Other sources mention the cult of Aphrodite Kallipygos at Syracuse. The Christian writer Clement of Alexandria includes it in a list of erotic manifestations of pagan religion. From the 16th century, Athenaeus's tale circulated in Vincenzo Cartari's retelling of stories from classical mythology, Le Imagini. Many viewers of the 17th and 18th centuries identified the statue's subject as the goddess and supposed the work to be a cult statue from the temple of Venus Kallipygos. It was thus often described at the time as Venus exiting the bath. Others identified it instead with one of the "beautiful-buttocked" girls from Athenaeus's story, and as such it was alternatively known as "La Belle Victorieuse" or "La Bergère Grecque".

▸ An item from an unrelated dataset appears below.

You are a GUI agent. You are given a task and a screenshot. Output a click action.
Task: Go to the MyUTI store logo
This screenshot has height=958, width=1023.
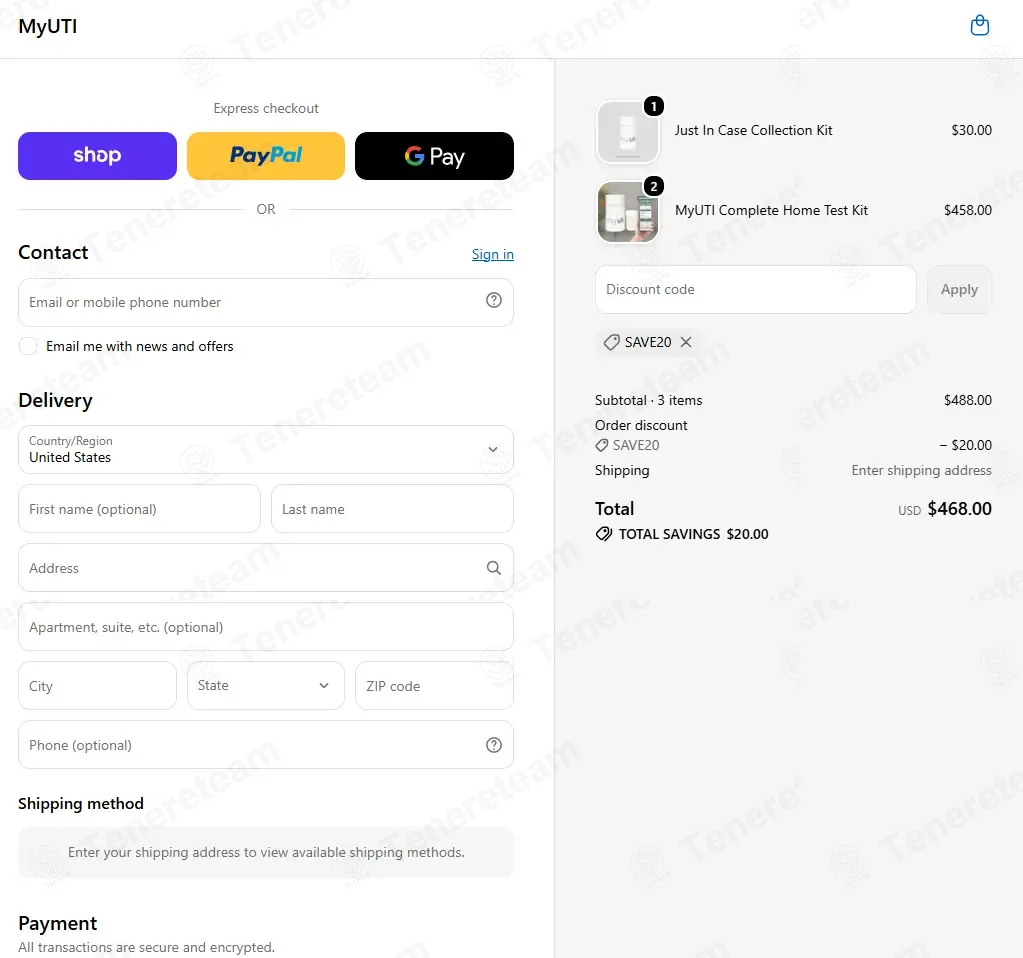coord(48,27)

In 1836, Famin called it a "charming statuette" but noted that it was "placed in a reserved hall, where the curious are only introduced under the surveillance of a guardian, though even this precaution has not prevented the rounded forms which won for the goddess the name of Callipyge, from being covered with a dark tint, which betrays the profane kisses that fanatic admirers have every day impressed there. We ourselves knew a young German tourist smitten with a mad passion for this voluptuous marble; and the commiseration his state of mind inspired set aside all idea of ridicule."

==Modern copies==
The earliest known copy of the Venus is a bronze statuette in the collection of the Ashmolean Museum, attributed to the 16th-century Flemish sculptor Hans Mont. A marble copy by Jean-Jacques Clérion (1686) was sent to Versailles. Another copy was made by François Barois during his residence at the French Academy in Rome, 1683–1686. It was sent to Versailles, then to Marly-le-Roi in 1695, where it was provided with additional marble draperies by Jean Thierry, not to offend an increasingly prudish public taste; it remained at Marly until the Revolution, when it found its way to the Jardin des Tuileries.

Augustus the Strong ordered a copy, which was executed by Pierre de l'Estache in Rome between 1722 and 1723, for the Grosser Garten, Dresden. However, it was destroyed in 1945.

Sir Henry Hoare, 5th Baronet commissioned a copy of the Venus (likely by John Cheere) to be embedded in the niches of the newly constructed Pantheon on the Stourhead Estate in 1753–1754.

In the eighteenth century, copies of the Venus were made in bronze, plaster, ceramic, and marble.

==Modern appreciation==
The 19th-century identification was repopularised by the 20th-century lyrics of the French lyricist Georges Brassens, in his "Vénus Callipyge", which seems explicitly to reference Jean de La Fontaine in his Conte tiré d'Athénée, among the posthumous tales (the third under that title in the so-called contes libertins, the first two in the Première partie, published 10 January 1665), which paraphrases Athenaeus's account and ends in direct reference to the famous buttocks:

c'eût été le temple de la Grèce/ Pour qui j'eusse eu plus de dévotion
 this would have been the temple of Greece/ For which I would have professed the most devotion.

Metallic Venus, Jeff Koons's modern interpretation made of polished steel, is from his Antiquity Series. The chrome-finished sculpture celebrates the original themes of beauty, fertility, and innocence but with a modern perspective. Fresh flowers in the piece are replaced daily, representing the throwaway, consumerist culture of modern society.